[Text segment]

--*--

7.2 Condition‑Signal Collaboration

When a request finds the pool empty, it sends an empty signal and waits on notEmpty . The CreateConnectionThread reacts to empty by creating a new connection (if allowed) and then signals notEmpty .

When a connection is recycled, notEmpty is signaled, waking any waiting request threads.

7.3 Detection and Destruction Logic

Borrowing: optional testOnBorrow and testWhileIdle validation.

Execution: fatal exceptions identified by exceptionSorter trigger handleFatalError() .

Returning: testOnReturn , usage‑count limit phyMaxUseCount , and physical timeout phyTimeoutMillis may cause discarding.

DestroyConnectionThread: evicts idle connections based on minEvictableIdleTimeMillis , maxEvictableIdleTimeMillis , keep‑alive probing, and abandoned‑connection removal.

--*--

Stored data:

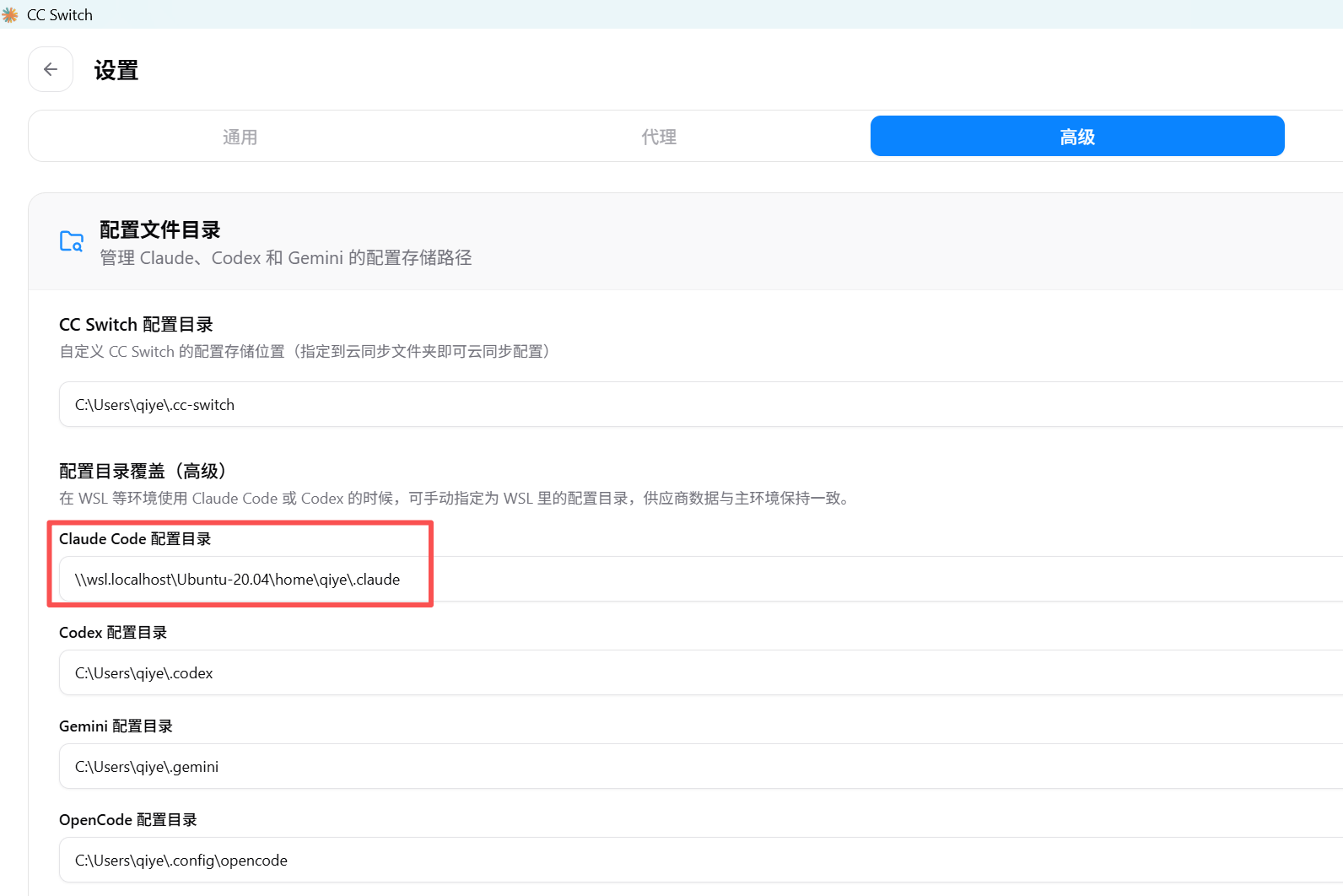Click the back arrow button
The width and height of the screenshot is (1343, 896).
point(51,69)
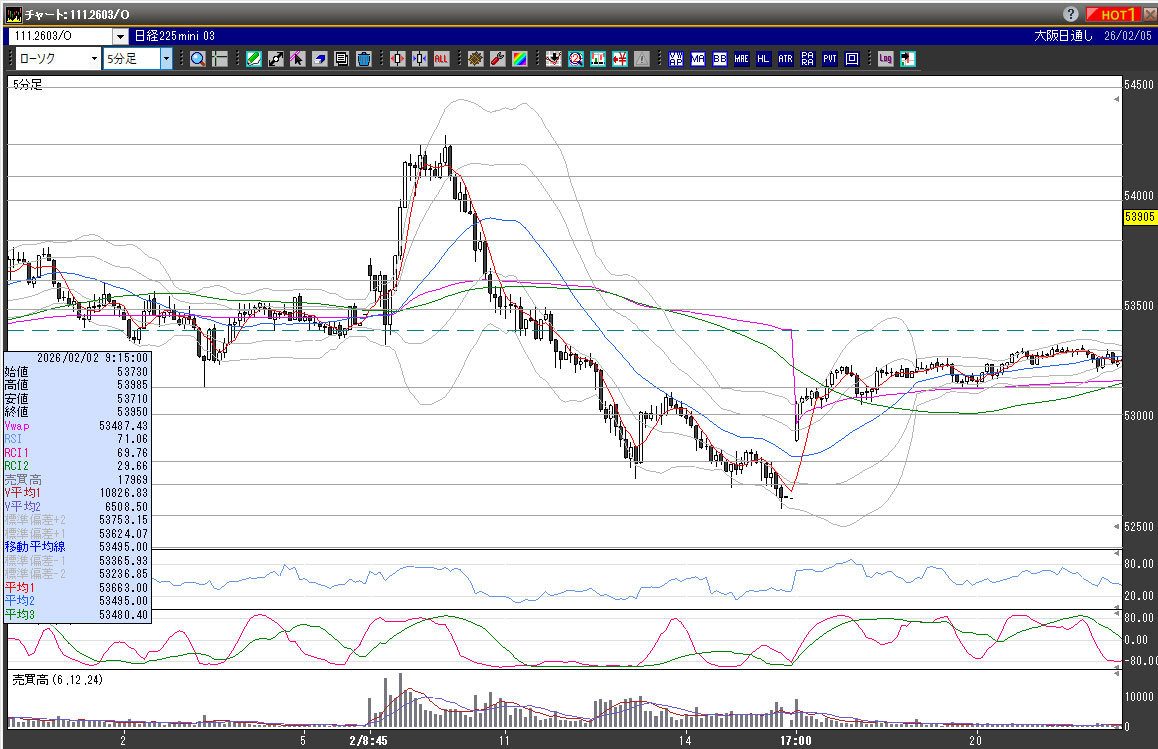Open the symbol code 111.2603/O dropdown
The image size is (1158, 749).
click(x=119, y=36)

--*--

[The problem]
Continue the passage on connection pool signaling and connection cleanup, starting after its final sentence. None of the material is required.

[Result]
8 Common & Recommended Configuration

Typical Spring XML configuration for a Druid datasource:

<bean id="userdataSource" class="com.alibaba.druid.pool.DruidDataSource" init-method="init" destroy-method="close">
    <property name="name" value="userdataSource"/>
    <property name="url" value="${userdataSource_url}"/>
    <property name="driverClassName" value="com.mysql.cj.jdbc.Driver"/>
    <property name="initialSize" value="1"/>
    <property name="minIdle" value="3"/>
    <property name="maxActive" value="20"/>
    <property name="maxWait" value="60000"/>
    <property name="validationQuery" value="SELECT 1"/>
    <property name="testOnBorrow" value="false"/>
    <property name="testWhileIdle" value="true"/>
    <property name="testOnReturn" value="false"/>
    <property name="timeBetweenEvictionRunsMillis" value="60000"/>
    <property name="minEvictableIdleTimeMillis" value="300000"/>
</bean>

This configuration creates one connection at startup, keeps at least three idle connections, caps the total at twenty, waits up to 60 seconds for a connection, and performs periodic validation and eviction.

9 Monitoring

By leveraging Druid’s SPI extension points, a custom monitoring component can export metrics to Prometheus, providing real‑time visibility of pool size, active/idle counts, wait times, and error rates.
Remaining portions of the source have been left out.